Requirement:
From the line that contains "This screenshot has height=645, width=1200." to the last line of the entries, set down each line exactly as written, both ends included, with nothing else.

═══

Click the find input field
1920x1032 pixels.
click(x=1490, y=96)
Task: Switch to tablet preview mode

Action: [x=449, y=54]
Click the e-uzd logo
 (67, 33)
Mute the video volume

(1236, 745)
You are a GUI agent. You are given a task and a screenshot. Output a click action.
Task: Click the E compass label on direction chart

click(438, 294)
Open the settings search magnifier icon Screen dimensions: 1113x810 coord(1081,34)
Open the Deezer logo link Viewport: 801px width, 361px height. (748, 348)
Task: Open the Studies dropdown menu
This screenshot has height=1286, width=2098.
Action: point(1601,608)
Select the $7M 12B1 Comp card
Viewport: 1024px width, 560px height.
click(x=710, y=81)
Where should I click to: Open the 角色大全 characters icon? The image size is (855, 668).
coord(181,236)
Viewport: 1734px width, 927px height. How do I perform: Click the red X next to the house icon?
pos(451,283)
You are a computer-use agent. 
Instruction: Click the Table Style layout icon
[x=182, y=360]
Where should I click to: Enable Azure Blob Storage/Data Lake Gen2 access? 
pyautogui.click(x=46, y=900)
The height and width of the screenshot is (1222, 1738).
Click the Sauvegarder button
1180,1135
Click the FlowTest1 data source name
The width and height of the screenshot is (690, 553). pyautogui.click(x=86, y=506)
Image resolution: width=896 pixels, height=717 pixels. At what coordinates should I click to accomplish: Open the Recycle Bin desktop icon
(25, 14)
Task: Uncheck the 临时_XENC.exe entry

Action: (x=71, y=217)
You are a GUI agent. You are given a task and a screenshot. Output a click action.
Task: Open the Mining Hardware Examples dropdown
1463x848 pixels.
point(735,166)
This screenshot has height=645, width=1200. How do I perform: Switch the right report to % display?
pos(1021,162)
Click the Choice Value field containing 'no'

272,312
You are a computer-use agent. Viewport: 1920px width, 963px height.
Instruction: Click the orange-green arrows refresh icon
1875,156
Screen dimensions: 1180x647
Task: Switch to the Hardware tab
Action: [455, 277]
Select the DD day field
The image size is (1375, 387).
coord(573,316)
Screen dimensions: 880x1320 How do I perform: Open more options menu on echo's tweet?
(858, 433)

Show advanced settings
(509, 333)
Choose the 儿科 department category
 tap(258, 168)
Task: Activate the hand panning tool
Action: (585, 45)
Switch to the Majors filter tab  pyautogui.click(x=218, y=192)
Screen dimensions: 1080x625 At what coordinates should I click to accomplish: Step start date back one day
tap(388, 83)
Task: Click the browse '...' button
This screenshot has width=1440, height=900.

═══

Answer space:
This screenshot has height=645, width=1200. How do I perform: Switch the right report to % display?
pos(1021,162)
Click the Choice Value field containing 'no'

272,312
You are a computer-use agent. Viewport: 1920px width, 963px height.
Instruction: Click the orange-green arrows refresh icon
1875,156
Screen dimensions: 1180x647
Task: Switch to the Hardware tab
Action: [455, 277]
Select the DD day field
The image size is (1375, 387).
coord(573,316)
Screen dimensions: 880x1320 How do I perform: Open more options menu on echo's tweet?
(858, 433)

Show advanced settings
(509, 333)
Choose the 儿科 department category
 tap(258, 168)
Task: Activate the hand panning tool
Action: (585, 45)
Switch to the Majors filter tab  pyautogui.click(x=218, y=192)
Screen dimensions: 1080x625 At what coordinates should I click to accomplish: Step start date back one day
tap(388, 83)
Task: Click the browse '...' button
This screenshot has width=1440, height=900.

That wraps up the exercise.